Поначалу Мясник воспринял это все, как несмешную, затянувшуюся шутку, глупый блеф, когда они с Всеславом подъехали на электромобиле к Сове и предложили сесть и поговорить. Он вздохнул, подумав, что раз от этой беседы ему все равно не отвертеться, так лучше уж выслушать обвинения подальше от людей, которым не стоило ставить честность и неподкупность главного идейного антиглобалиста под сомнение.

Мясник с трудом залез в машину на заднее сидение, практически не оставив места сидевшему там Виктору, которого Всеслав вытащил прямо из душа буквально десять минут назад на неотложное дело.

– Всеслав, друг мой, – произнес он с широкой доброй улыбкой, – знаю, ты думаешь, что я подставил тебя. Но это не так.

– Прокатимся, Родик, поговорим на свежем воздухе.

Они встретились взглядом в зеркале, и Мясник почувствовал себя очень неуютно на заднем сидении. Шляпа, которой он обмахивался, замерла в движении.

– У меня не так много времени, ребята. На пикничок поедем в другой раз, а пока давайте я быстро расскажу все, что знаю и займусь своими делами. У меня их поверьте немало.

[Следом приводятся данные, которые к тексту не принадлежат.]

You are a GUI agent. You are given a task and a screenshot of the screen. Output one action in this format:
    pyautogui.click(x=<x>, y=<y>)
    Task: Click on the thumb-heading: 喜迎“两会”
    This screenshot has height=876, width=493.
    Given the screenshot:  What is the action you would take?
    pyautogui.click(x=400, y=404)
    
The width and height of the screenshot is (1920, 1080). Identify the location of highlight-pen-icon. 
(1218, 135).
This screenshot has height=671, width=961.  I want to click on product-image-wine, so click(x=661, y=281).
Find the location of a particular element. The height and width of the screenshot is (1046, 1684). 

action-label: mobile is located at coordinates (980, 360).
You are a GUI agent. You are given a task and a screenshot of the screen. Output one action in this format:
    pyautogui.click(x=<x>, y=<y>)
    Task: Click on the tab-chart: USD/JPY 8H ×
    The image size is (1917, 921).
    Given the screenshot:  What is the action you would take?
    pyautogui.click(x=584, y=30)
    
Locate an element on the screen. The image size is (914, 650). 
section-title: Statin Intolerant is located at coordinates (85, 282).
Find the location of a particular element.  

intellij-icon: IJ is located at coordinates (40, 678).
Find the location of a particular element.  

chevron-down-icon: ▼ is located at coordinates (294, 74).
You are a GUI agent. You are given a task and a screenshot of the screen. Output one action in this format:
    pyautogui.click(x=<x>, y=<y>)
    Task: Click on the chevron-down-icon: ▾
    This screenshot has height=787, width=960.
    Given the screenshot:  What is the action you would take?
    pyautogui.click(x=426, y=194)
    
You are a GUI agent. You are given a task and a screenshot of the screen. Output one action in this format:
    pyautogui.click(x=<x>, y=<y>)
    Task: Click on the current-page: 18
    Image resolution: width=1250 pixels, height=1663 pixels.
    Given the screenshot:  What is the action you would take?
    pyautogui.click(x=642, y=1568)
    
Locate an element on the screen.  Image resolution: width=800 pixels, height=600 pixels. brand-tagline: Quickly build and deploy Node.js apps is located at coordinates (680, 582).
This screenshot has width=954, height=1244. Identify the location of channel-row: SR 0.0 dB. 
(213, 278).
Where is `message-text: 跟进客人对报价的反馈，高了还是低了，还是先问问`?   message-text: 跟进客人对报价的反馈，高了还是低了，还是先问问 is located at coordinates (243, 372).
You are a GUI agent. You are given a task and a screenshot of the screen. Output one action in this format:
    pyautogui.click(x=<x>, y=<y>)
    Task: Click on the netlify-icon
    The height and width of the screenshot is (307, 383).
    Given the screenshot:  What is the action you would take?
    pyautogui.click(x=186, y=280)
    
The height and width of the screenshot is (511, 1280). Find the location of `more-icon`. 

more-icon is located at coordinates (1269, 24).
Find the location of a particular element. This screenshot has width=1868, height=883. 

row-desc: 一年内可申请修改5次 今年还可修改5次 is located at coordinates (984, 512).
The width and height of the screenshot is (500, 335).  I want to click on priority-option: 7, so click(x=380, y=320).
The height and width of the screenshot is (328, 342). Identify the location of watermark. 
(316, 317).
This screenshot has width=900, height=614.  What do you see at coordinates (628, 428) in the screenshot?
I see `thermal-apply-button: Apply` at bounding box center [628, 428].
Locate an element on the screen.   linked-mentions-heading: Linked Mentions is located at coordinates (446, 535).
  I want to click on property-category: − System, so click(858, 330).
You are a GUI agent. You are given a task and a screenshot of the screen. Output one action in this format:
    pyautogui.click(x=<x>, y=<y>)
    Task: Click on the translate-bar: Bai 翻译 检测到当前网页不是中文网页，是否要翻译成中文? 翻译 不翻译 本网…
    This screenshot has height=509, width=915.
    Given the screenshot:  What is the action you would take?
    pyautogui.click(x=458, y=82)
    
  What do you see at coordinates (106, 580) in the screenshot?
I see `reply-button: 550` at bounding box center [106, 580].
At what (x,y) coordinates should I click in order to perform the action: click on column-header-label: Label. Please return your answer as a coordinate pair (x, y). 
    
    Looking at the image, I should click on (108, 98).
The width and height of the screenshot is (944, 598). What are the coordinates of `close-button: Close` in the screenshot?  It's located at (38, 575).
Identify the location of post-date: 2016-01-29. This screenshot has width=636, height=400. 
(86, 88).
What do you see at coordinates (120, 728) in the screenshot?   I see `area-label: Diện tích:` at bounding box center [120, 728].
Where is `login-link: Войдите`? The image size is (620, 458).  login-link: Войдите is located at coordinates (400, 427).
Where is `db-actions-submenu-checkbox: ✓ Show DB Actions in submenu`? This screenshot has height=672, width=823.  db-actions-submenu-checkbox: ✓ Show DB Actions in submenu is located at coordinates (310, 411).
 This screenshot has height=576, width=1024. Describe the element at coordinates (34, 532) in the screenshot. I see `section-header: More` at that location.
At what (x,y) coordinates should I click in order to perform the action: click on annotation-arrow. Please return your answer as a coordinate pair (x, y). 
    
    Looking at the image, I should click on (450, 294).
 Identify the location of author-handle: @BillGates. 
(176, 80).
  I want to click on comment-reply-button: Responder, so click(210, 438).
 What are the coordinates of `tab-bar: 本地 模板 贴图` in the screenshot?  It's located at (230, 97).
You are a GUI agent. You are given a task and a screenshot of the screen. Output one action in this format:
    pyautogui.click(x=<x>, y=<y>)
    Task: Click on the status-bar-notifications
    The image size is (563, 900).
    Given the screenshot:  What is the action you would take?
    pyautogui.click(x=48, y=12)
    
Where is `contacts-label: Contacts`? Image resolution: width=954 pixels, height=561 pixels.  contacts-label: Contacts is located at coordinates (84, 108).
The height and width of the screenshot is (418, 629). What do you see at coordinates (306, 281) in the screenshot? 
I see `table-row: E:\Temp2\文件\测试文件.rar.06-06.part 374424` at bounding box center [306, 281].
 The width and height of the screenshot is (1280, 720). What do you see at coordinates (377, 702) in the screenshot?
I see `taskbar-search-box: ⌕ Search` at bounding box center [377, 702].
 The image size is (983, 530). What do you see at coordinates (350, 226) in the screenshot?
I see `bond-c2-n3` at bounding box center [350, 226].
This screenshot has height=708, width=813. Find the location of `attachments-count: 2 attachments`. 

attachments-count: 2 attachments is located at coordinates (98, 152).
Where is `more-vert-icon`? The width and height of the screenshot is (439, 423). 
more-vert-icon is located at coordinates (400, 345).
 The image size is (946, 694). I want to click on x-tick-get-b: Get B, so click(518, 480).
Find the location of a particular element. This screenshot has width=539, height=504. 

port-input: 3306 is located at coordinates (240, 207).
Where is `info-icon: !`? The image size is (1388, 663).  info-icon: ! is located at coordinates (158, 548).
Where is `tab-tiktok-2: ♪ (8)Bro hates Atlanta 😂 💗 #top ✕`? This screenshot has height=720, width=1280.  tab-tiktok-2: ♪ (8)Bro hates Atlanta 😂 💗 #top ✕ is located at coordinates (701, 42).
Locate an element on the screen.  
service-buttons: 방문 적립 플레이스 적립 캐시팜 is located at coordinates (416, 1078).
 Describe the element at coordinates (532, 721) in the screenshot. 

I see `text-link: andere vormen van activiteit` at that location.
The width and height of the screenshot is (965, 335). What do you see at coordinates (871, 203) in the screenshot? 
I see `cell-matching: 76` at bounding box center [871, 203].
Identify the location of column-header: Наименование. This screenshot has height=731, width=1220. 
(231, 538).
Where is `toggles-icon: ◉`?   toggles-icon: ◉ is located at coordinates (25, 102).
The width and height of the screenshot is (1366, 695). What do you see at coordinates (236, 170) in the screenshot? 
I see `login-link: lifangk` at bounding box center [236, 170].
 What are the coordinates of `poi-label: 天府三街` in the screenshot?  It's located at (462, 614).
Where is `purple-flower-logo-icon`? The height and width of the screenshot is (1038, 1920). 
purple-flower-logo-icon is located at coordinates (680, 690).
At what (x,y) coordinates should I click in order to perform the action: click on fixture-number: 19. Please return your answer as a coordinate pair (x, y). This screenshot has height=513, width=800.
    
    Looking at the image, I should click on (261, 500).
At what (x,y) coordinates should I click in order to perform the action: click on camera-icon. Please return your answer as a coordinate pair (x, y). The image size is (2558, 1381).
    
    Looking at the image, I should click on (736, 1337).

Непонятно зачем были все эти слова, ведь Всеслав уже отъезжал от Совы, оставляя всю реальную помощь позади.

– Всеслав, ты нарываешься на неприятности.

– На какие?

– Послушай, дорогой, если ты думаешь, что это я натравил Псов Господних, ты очень ошибаешься, – голос Мясника не дрожал, он вел себя вполне достойно, и у Адама появилось желание поверить старому приятелю, но у Всеслава по-видимому ничего такого не возникло, он просто молча слушал. – Мои люди пострадали, я пострадал – мои рейтинги на нуле. И это перед летними лагерями. Нас всех подставили.

– Хотелось бы поподробнее про этих таинственных «Их», которые всех подставили, – мрачно задал вопрос Всеслав.

– Ты ведешь себя, как… болван! Я столько добивался организации этой всей акции. Такое присутствие разных движений – думаешь легко? Я договорился с полицией, да, договорился. И тут эти Псы, черт бы их взял. Ну, скажи, Всеслав, подумай головой своей, зачем мне они? Ведь весь акцент теперь на них, а не нас. Хоть одно интервью было, хоть чье-то лицо показали? Нет, только, как эти фанатики лупасят всех в дыму. Мне было бы это выгодно только, если бы я сам был этим долбаным псом.

На какое-то время и Мясник, и Виктор с Адамом поверили, что Всеслав внял словам своего пленника, и конфликт улажен. Но у Всеслава было совершенно другое мнение на этот счет. Заговаривать зубы, находить логичные объяснения на непонятные даже иногда самому себе поступки, профессионально врать, глядя в глаза, вызывая сочувствие и понимание, Всеслав мог и сам безгранично легко и свободно. Грамотность и актерское мастерство лидера антиглобалистов он также не ставил под сомнение, зная его филигранное исполнение роли праведника.

Под тщетные оправдания Мясника они приехали к обрыву девицы Анны, имевшего дурную славу. Среди травы, сочного зеленого цвета, поднимающейся выше колен, цветущих деревьев, пахнущих вкуснее, чем все автомобильные вонючки мира, Мяснику стало невероятно тоскливо.

Нет, это было не тоска человека, которого ведут на казнь, скорее такие черные, сосущие душу, мысли о том, что его жизнь могла бы быть более размеренной и счастливой. Ведь есть люди, которых не тащат на разборки те, которых ты бессовестно подставил. В жизни этих обычных людей стычки с полицией, уличные драки, митинги – это ключевое событие месяца или года …или больше, а не обыденность, ставшая для него нормой. Он посмотрел в небо, вспоминая, когда он последний раз на него смотрел. Боже, как оно было красиво. Синее, удивительно синее небо, он был уверен, что люди должны верить в Бога, только потому, что они видели небо.

– О чем задумался, Родик? – поинтересовался Всеслав, заметив, что Мясник замолчал.